Your goal: With the pictures omitted, please transcribe exactly the lines beginning at the one that contains "Given: Click the お知らせ breadcrumb link" and ending with the last line of the records below.
[Given entries Boundary: Start]
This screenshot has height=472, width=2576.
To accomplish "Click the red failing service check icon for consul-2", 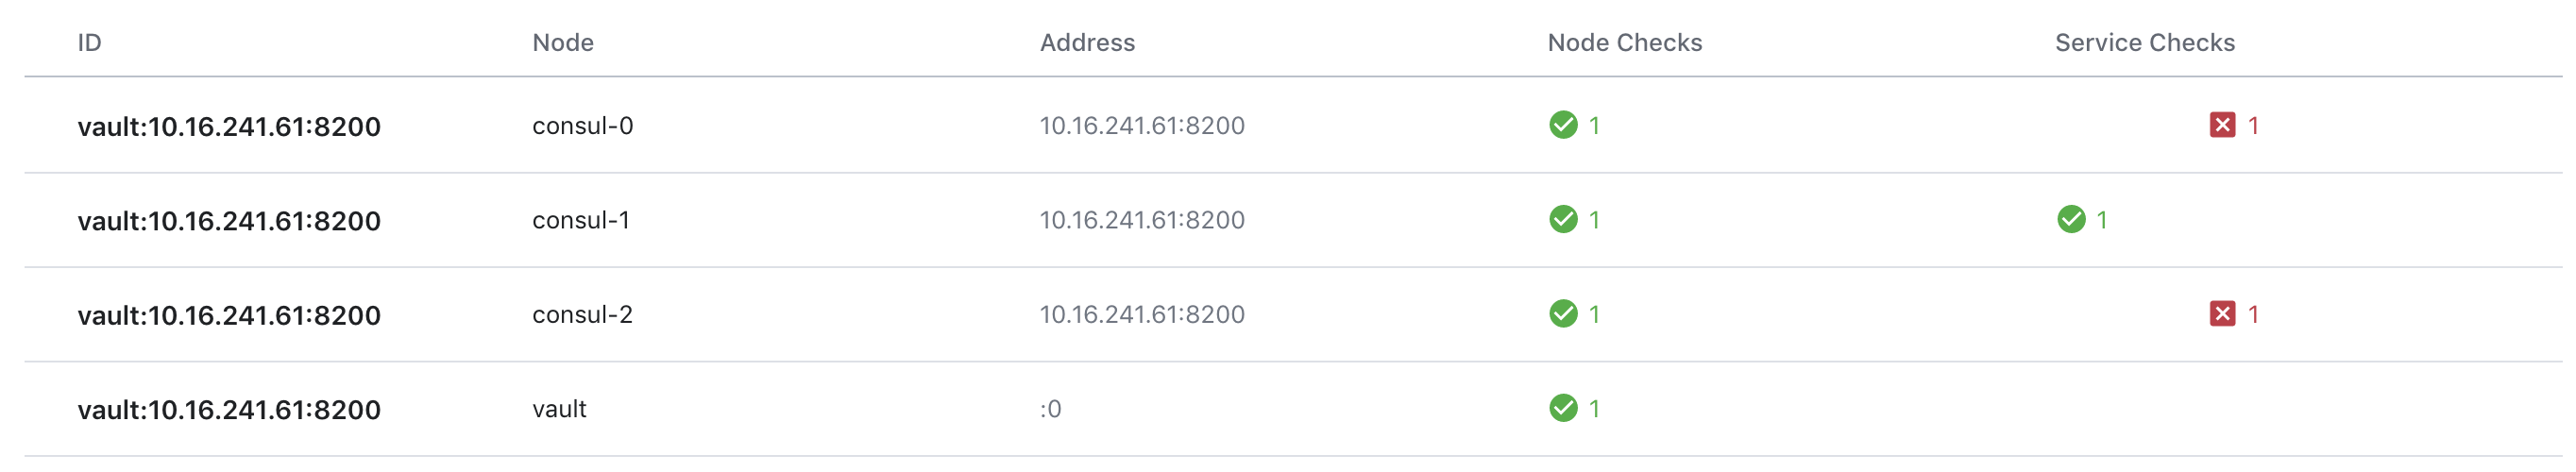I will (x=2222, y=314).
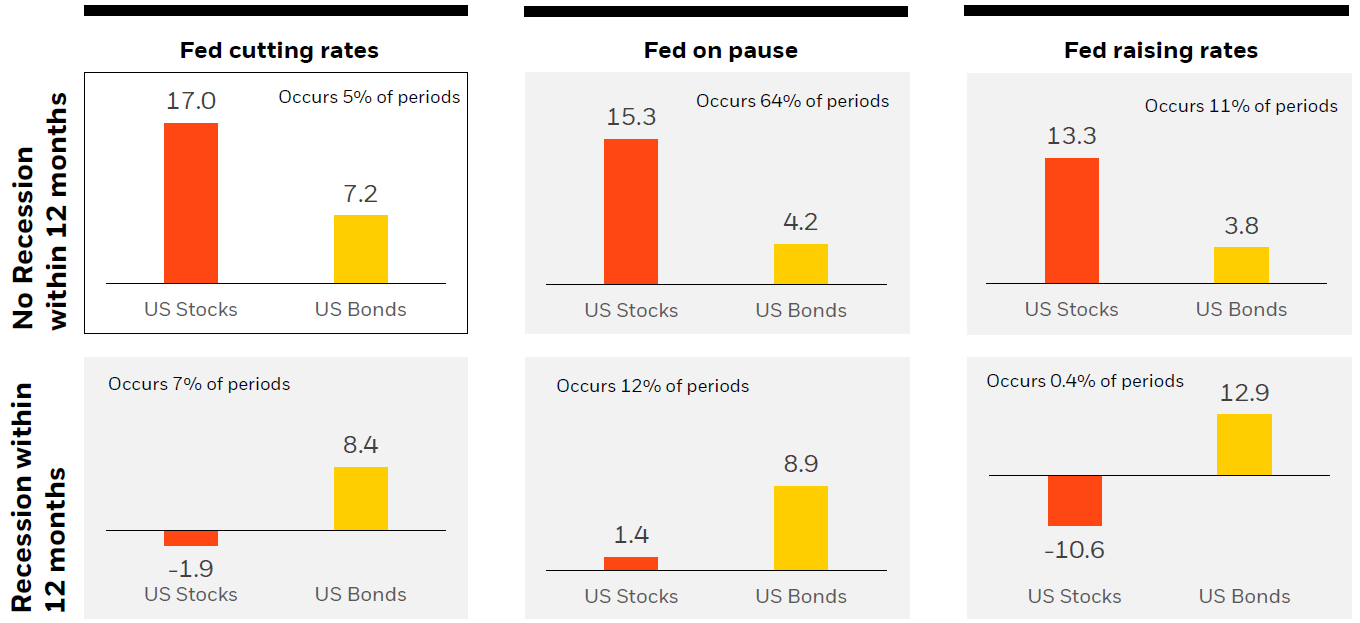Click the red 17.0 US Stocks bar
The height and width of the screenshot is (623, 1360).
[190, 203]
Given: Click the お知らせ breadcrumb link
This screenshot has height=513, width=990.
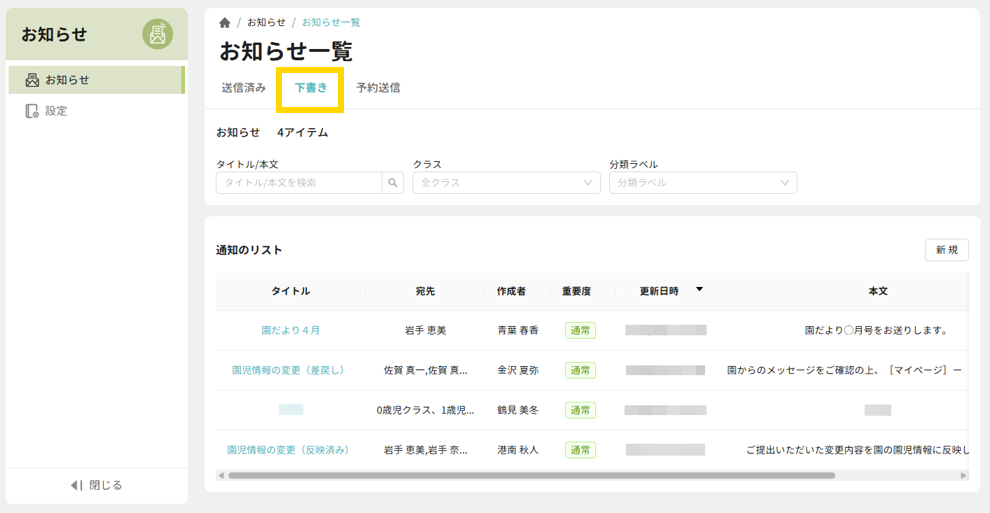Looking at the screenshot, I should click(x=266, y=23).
[Given entries Boundary: End]
Output of the task:
Given: Click the お知らせ breadcrumb link
This screenshot has height=513, width=990.
Looking at the screenshot, I should click(x=266, y=23).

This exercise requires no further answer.